Rejecting experientialism but maintaining Simple Connection yields a view incompatible with the Consciousness Requirement: the falsity of experientialism entails that some welfare goods can be possessed by non-conscious beings, and Simple Connection guarantees that such non-conscious beings will have wellbeing.
Advocates of the Consciousness Requirement who are not experientialists must reject Simple Connection and hold that consciousness is required to have wellbeing even if it is not required to possess particular welfare goods. We offer two arguments against this view.
First, leading theories of the nature of consciousness are implausible candidates for necessary conditions on wellbeing. For example, it is implausible that higher-order representations are required for wellbeing. Imagine an agent who has first order beliefs and desires, but does not have higher order representations. Why should this kind of agent not have wellbeing? Suppose that desire satisfaction contributes to wellbeing. Granted, since they don’t represent their beliefs and desires, they won’t themselves have opinions about whether their desires are satisfied. But the desires still are satisfied. Or consider global workspace theories of consciousness. Why should an agent’s degree of cognitive integration be relevant to whether their life can go better or worse?
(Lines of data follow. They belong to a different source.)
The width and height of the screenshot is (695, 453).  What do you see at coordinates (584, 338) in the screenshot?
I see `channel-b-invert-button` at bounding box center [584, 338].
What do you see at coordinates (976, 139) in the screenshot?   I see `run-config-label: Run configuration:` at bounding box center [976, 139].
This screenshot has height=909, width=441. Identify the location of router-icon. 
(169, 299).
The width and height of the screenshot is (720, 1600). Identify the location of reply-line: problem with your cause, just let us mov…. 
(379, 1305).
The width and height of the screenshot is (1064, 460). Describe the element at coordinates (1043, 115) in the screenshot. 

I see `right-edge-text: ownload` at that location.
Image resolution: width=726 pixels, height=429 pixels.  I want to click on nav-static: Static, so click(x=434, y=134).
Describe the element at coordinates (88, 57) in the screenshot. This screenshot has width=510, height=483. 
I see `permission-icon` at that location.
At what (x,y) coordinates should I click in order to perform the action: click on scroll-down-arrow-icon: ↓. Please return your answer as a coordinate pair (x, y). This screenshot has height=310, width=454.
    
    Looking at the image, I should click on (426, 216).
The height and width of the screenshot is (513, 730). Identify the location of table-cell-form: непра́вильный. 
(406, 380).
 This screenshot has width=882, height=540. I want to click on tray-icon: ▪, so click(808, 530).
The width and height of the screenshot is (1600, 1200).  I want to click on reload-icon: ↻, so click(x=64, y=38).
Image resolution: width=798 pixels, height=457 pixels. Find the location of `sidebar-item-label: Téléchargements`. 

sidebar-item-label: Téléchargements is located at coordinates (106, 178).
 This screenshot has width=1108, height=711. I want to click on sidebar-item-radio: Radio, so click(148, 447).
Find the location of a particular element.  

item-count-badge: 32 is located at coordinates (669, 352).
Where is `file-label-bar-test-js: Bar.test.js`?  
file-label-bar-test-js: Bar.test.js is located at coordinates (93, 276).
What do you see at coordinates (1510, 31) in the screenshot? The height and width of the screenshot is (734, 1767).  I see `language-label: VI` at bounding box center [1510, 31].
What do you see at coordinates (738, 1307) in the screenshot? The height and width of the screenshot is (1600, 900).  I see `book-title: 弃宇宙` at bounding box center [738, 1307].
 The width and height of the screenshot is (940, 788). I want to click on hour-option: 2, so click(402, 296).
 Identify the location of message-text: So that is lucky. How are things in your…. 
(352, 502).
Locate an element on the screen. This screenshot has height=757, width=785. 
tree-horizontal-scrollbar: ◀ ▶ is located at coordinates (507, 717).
Second, we think we can construct chains of cases where adding the relevant bit of consciousness would make no difference to wellbeing. Imagine an agent with the body and dispositional profile of an ordinary human being, but who is a ‘phenomenal zombie’ without any phenomenal experiences. Whether or not its desires are satisfied or its life instantiates various objective goods, defenders of the Consciousness Requirement must deny that this agent has wellbeing. But now imagine that this agent has a single persistent phenomenal experience of a homogenous white visual field. Adding consciousness to the phenomenal zombie has no intuitive effect on wellbeing: if its satisfied desires, achievements, and so forth did not contribute to its wellbeing before, the homogenous white field should make no difference. Nor is it enough for the consciousness to itself be something valuable: imagine that the phenomenal zombie always has a persistent phenomenal experience of mild pleasure. To our judgment, this should equally have no effect on whether the agent’s satisfied desires or possession of objective goods contribute to its wellbeing. Sprinkling pleasure on top of the functional profile of a human does not make the crucial difference. These observations suggest that whatever consciousness adds to wellbeing must be connected to individual welfare goods, rather than some extra condition required for wellbeing: rejecting Simple Connection is not well motivated. Thus the friend of the Consciousness Requirement cannot easily avoid the problems with experientialism by falling back on the idea that consciousness is a necessary condition for having wellbeing.
We’ve argued that there are good reasons to think that some AIs today have wellbeing. But our arguments are not conclusive. Still, we think that in the face of these arguments, it is reasonable to assign significant probability to the thesis that some AIs have wellbeing.
In the face of this moral uncertainty, how should we act? We propose extreme caution. Wellbeing is one of the core concepts of ethical theory. If AIs can have wellbeing, then they can be harmed, and this harm matters morally. Even if the probability that AIs have wellbeing is relatively low, we must think carefully before lowering the wellbeing of an AI without producing an offsetting benefit.